«Ser es defenderse», Ramiro de Maeztu
El nuevo marco fronterizo facilitará el tránsito de más de 15.000 personas al día

La desaparición de la Verja de Gibraltar amenaza con agravar la presión sobre la vivienda y las infraestructuras de La Línea

Verja de Gibraltar.

La desaparición de los controles ordinarios en la Verja de Gibraltar abrirá un escenario inédito para el Campo de Gibraltar. La entrada en vigor provisional del tratado entre la Unión Europea y el Reino Unido facilitará el tránsito diario de más de 15.000 personas, pero mantiene sin resolver algunas de las principales preocupaciones económicas y sociales de la comarca.

Mientras las administraciones implicadas presentan el acuerdo bajo el concepto de «prosperidad compartida», en La Línea de la Concepción persisten las dudas sobre las consecuencias que tendrá el nuevo marco fronterizo. La presión sobre la vivienda, la saturación de las infraestructuras, la situación de los trabajadores transfronterizos y el futuro de la pesca artesanal figuran entre los principales problemas pendientes.

Uno de los asuntos que concentra mayor preocupación es la situación de los trabajadores que cruzan diariamente la frontera. Entre 11.000 y 15.500 personas se desplazan cada jornada hasta Gibraltar para trabajar, una cifra que refleja la fuerte dependencia económica existente entre ambos lados de la Verja.

El acuerdo establece mecanismos de coordinación en materia de Seguridad Social y contempla avances en el reconocimiento de los periodos cotizados. Sin embargo, todavía quedan por concretar cuestiones relacionadas con el acceso a determinadas prestaciones y la aplicación práctica de algunos derechos cuando el nuevo marco jurídico entre plenamente en funcionamiento.

El alcalde de La Línea, Juan Franco, ha reclamado en varias ocasiones un paquete específico de medidas para proteger a estos trabajadores ante las consecuencias de la nueva situación fronteriza.

Las incertidumbres también afectan a la pesca artesanal. La flota linense, compuesta por entre 30 y 36 embarcaciones y de la que dependen alrededor de un centenar de empleos directos, continúa a la espera de conocer las condiciones en las que podrá desarrollar su actividad en las aguas próximas al Peñón.

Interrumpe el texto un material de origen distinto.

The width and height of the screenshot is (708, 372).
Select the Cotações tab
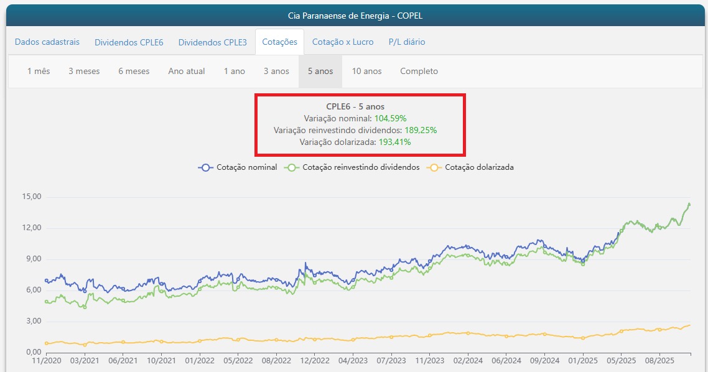[x=279, y=42]
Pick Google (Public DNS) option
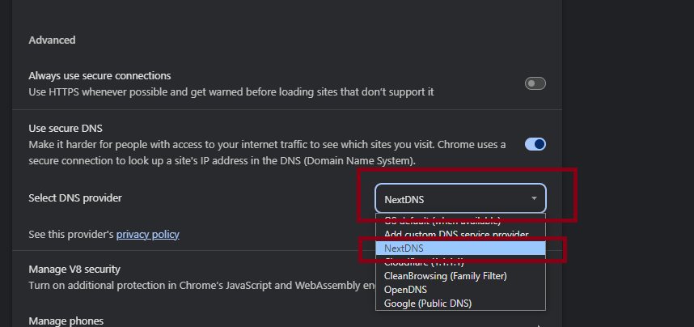 click(427, 303)
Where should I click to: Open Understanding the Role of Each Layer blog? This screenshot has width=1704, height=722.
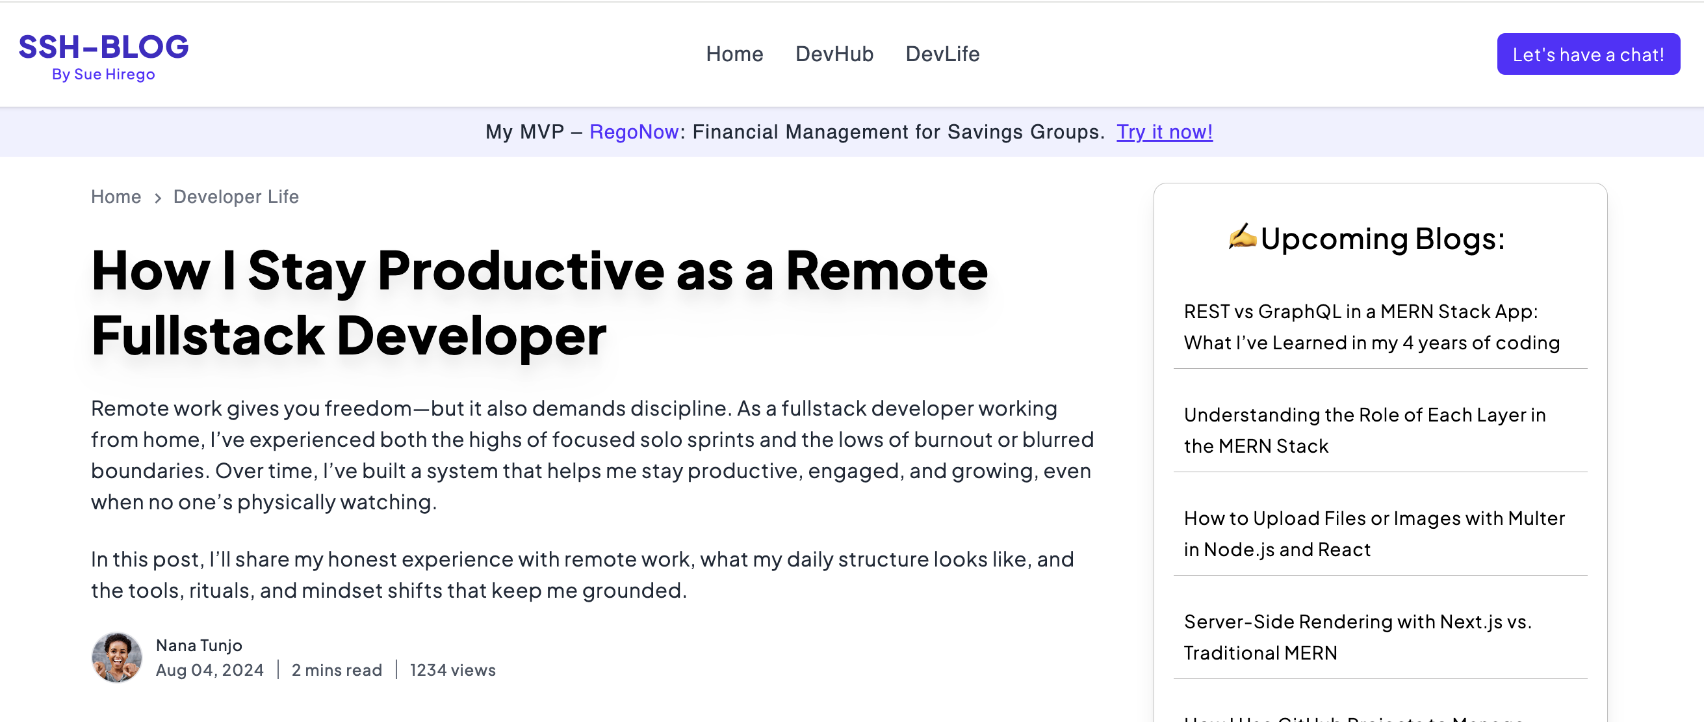click(1364, 430)
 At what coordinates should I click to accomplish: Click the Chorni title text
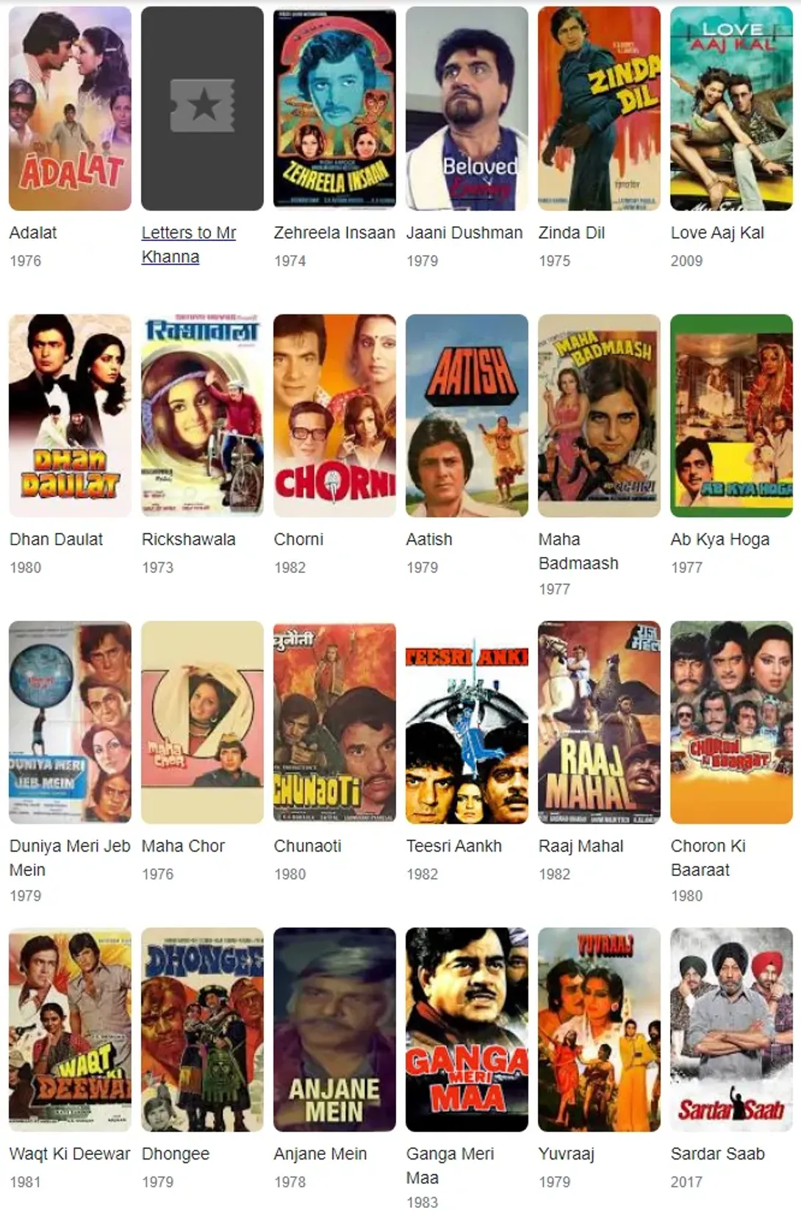(298, 539)
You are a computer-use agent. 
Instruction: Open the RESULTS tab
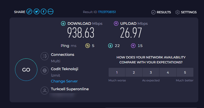(161, 12)
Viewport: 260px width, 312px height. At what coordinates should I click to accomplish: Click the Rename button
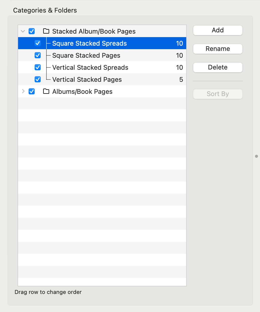pyautogui.click(x=218, y=49)
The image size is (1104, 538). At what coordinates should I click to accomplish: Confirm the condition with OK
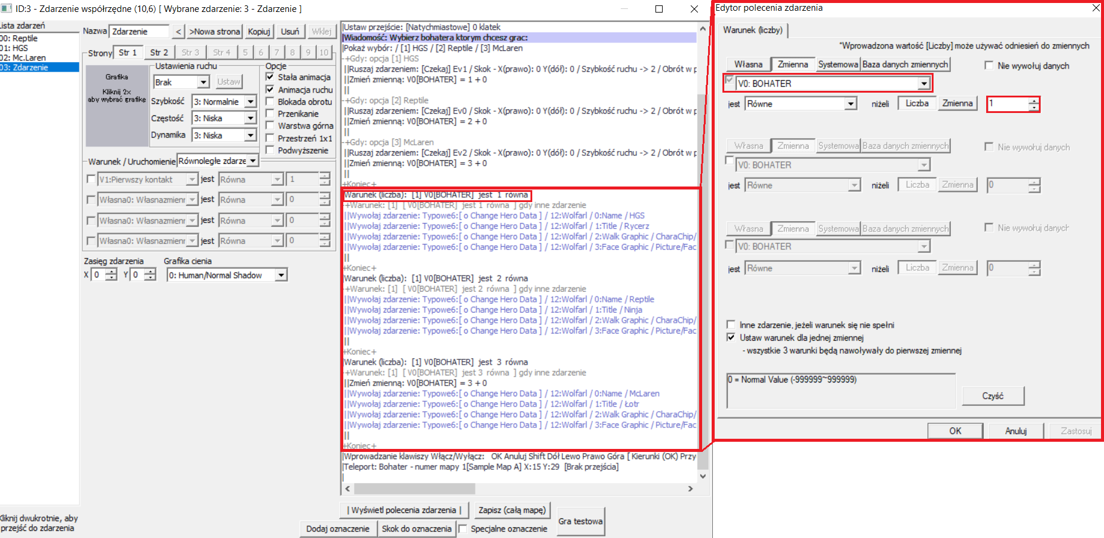point(954,430)
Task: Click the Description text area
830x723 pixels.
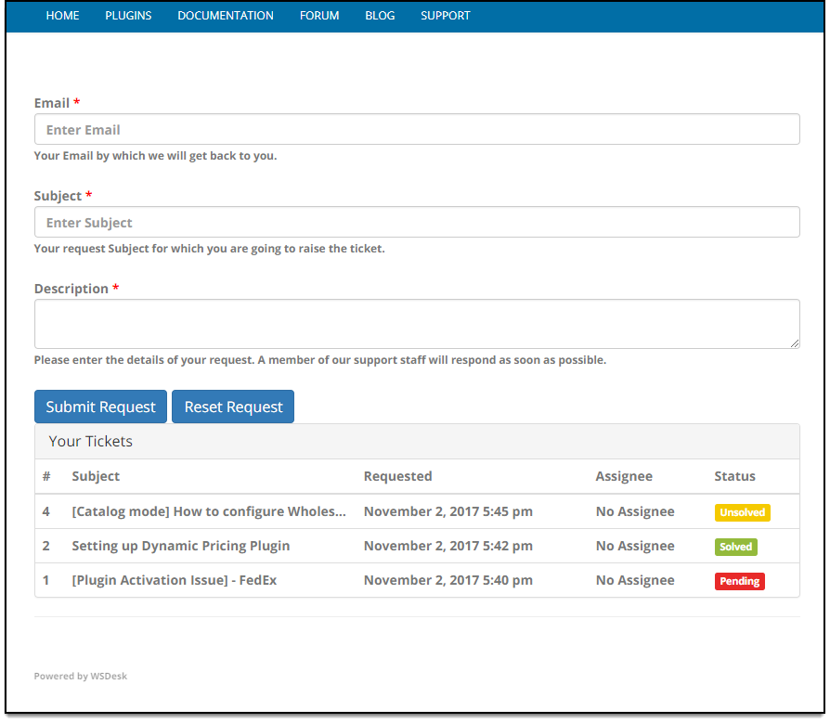Action: click(x=417, y=323)
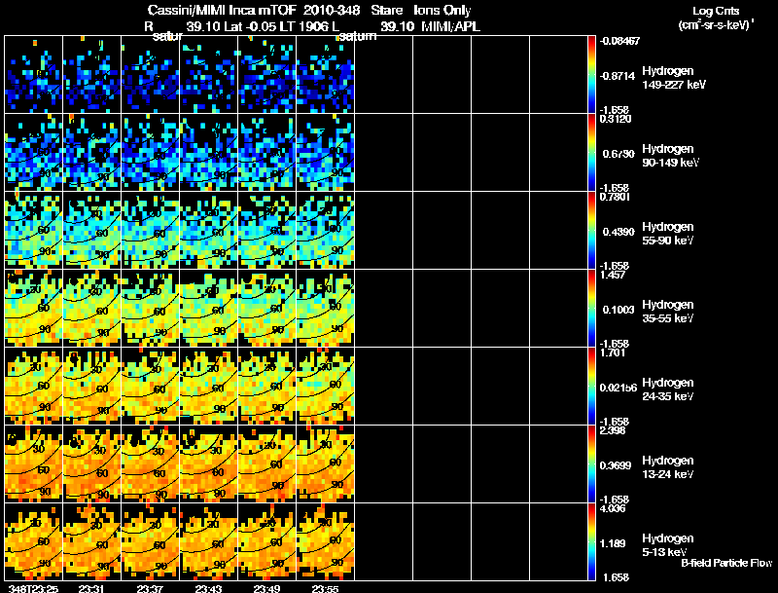Select the 23:55 time marker

(325, 588)
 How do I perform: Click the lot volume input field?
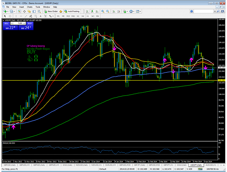click(18, 23)
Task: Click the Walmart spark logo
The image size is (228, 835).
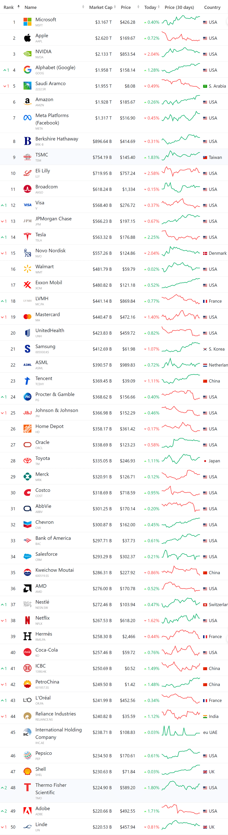Action: pos(28,269)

La presión sobre la vivienda

Otro de los principales temores es el impacto que la desaparición de los controles pueda tener sobre el mercado inmobiliario de La Línea, que ya arrastra un importante encarecimiento de la vivienda.

La diferencia de precios entre Gibraltar y el municipio gaditano ha convertido durante años a La Línea en lugar de residencia de numerosos trabajadores del Peñón. La eliminación de las esperas en la frontera puede reforzar esta tendencia y aumentar todavía más la demanda.

Los análisis sobre el mercado residencial sitúan el incremento interanual del precio del alquiler en torno al 11%, mientras el registro municipal de demandantes de vivienda protegida supera ya las 700 solicitudes.

El Ayuntamiento también advierte de los problemas que puede provocar el aumento de la movilidad. La red viaria de La Línea fue diseñada para atender las necesidades de la ciudad y no para absorber el flujo continuo de vehículos que puede generar la desaparición de los controles fronterizos.

Por este motivo, el Consistorio reclama un plan de accesos de alta capacidad que permita evitar que el tráfico con destino a Gibraltar tenga que atravesar el casco urbano.

Hasta ahora, la principal actuación acometida ha sido la mejora de la carretera del Zabal, adjudicada por la Junta de Andalucía por 1,7 millones de euros. El Ayuntamiento denuncia, sin embargo, que el nuevo escenario fronterizo continúa sin venir acompañado de una actuación del Ministerio de Transportes para mejorar los accesos a la ciudad.

El Consistorio recuerda además que ha cedido gratuitamente 1.800 metros cuadrados de suelo para habilitar el nuevo acceso al aeropuerto de Gibraltar, una infraestructura necesaria para la aplicación del acuerdo. A cambio, sostiene, no se han producido inversiones equivalentes en la red viaria linense.

Un mecanismo de financiación sin dotación ni calendario

El tratado contempla la creación de un mecanismo destinado a favorecer la cohesión entre Gibraltar y la zona fronteriza española. El instrumento deberá financiar actuaciones relacionadas con el empleo, la formación y el desarrollo económico de la comarca.

Sin embargo, todavía no se ha establecido una dotación económica concreta, un calendario de ejecución ni la distribución de las aportaciones entre las distintas administraciones.

La principal preocupación en La Línea reside precisamente en la diferencia entre la preparación de ambos lados de la frontera. Mientras Gibraltar ha concretado las medidas con las que afrontará la entrada en vigor del nuevo marco, en el lado español siguen sin definirse las inversiones y actuaciones necesarias para gestionar sus consecuencias.